Pressed Tofu in a Fried Dish the low-oil way
Fried (or stir-fried) is one of the most popular ways to eat tofu. It’s easy to “fry” tofu with a just a little oil, but you can also pan “fry” it without oil, but it requires a non-stick pan or a cast-iron skillet. If you want it to be crispy, a light dusting of cornstarch is a must. Simply fill a bowl with cornstarch, place the sliced or cubed tofu in it, and toss lightly.
Pressed Tofu "Dry" Fried Without Oil
- Place plain tofu either slabs, cubes or triangles in a single layer in a non-stick or cast-iron pan on medium heat.
- Cook until one side is golden brown, pressing with your spatula during the cooking process to help to brown. Any water that’s still in the tofu will sizzle in the pan and evaporate.
- Flip the tofu and brown on the other side, pressing again to speed the process.
Pressed Tofu in a Baked Dish
You can bake tofu to eat alone as a snack or to use as a meat-substitute in a meal.
- Preheat your oven to 375 degrees F.
- Cut your tofu into about ½ inch cubes.
- If you’re using a marinade or sauce, cover and let sit for 5-15 minutes.
- Place the cubes on a lightly-oiled baking sheet, in a single layer.
- Bake for 15 minutes.
- Turn the cubes, and bake until golden brown – another 15 minutes or so.
Don’t skimp on the seasonings! Salt is especially important. Again, feel free compliment the salt with your favorite herbs and spices.
3. FROZEN TOFU
Freezing tofu first will give it a different texture and consistency. Freezing cause small pockets throughout the tofu and more surface area for marinades. It’s ideal if you want crispy tofu, but don’t want to fry it.
There are three key steps to crispy, tofu:
- Freeze your drained (not pressed) block. Slice it before freezing if you prefer.
- Place the frozen block in boiling water and simmer for about 10 minutes or thaw on the counter or in the refrigerator.
- Sauté it on a high heat, sliced or cubed as you desire for the dish you’re preparing.
Another great use for frozen tofu is if you’d like to replace ground meat with crumbled tofu; in tacos for example.

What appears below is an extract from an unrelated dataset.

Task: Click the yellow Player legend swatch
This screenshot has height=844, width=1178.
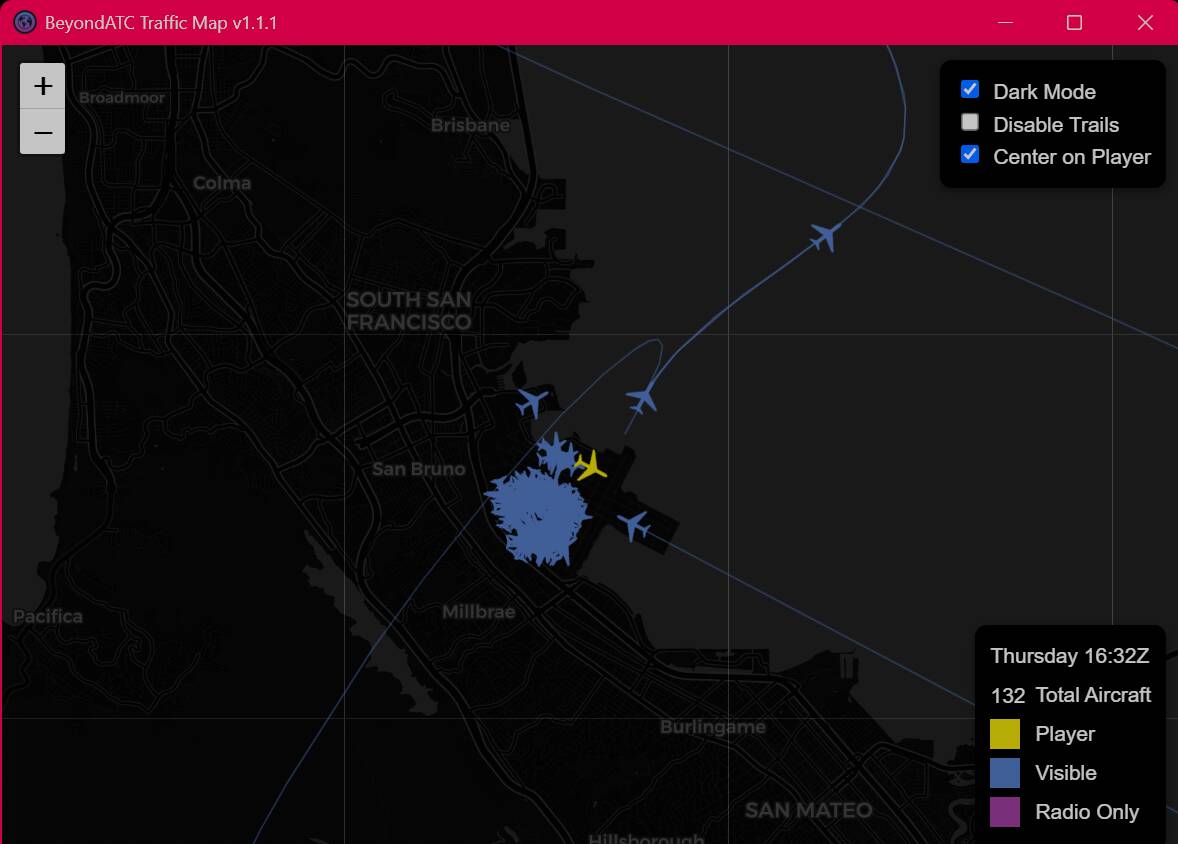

Freezing it gives it a firmer texture, ideal for crumbling. Here’s how to prepare it in such a manner:
For Ground Meat Replacement
- Drain and press (about 15 minutes).
- Cut your block into smaller pieces – about 4-6 is great.
- Freeze it and then thaw when ready to use.
- Crumble it by hand, and add it to a lightly-oiled skillet. If you’re making taco crumbles, you can sauté onion and garlic before adding the tofu.
- Cook for 2-3 minutes, or until the tofu is slightly browned
- Add any seasonings, spices, peppers, or anything else you prefer and cook for another minute or two
- If necessary, add a tablespoon or two of water, if the tofu starts to dry out.
Knowing the types of tofu available and the variety of preparation methods for them, even the pickiest eater is sure to find a tofu recipe they enjoy. Experiment by substituting tofu into some of your favorite recipes and find out which way you like best. The possibilities are endless!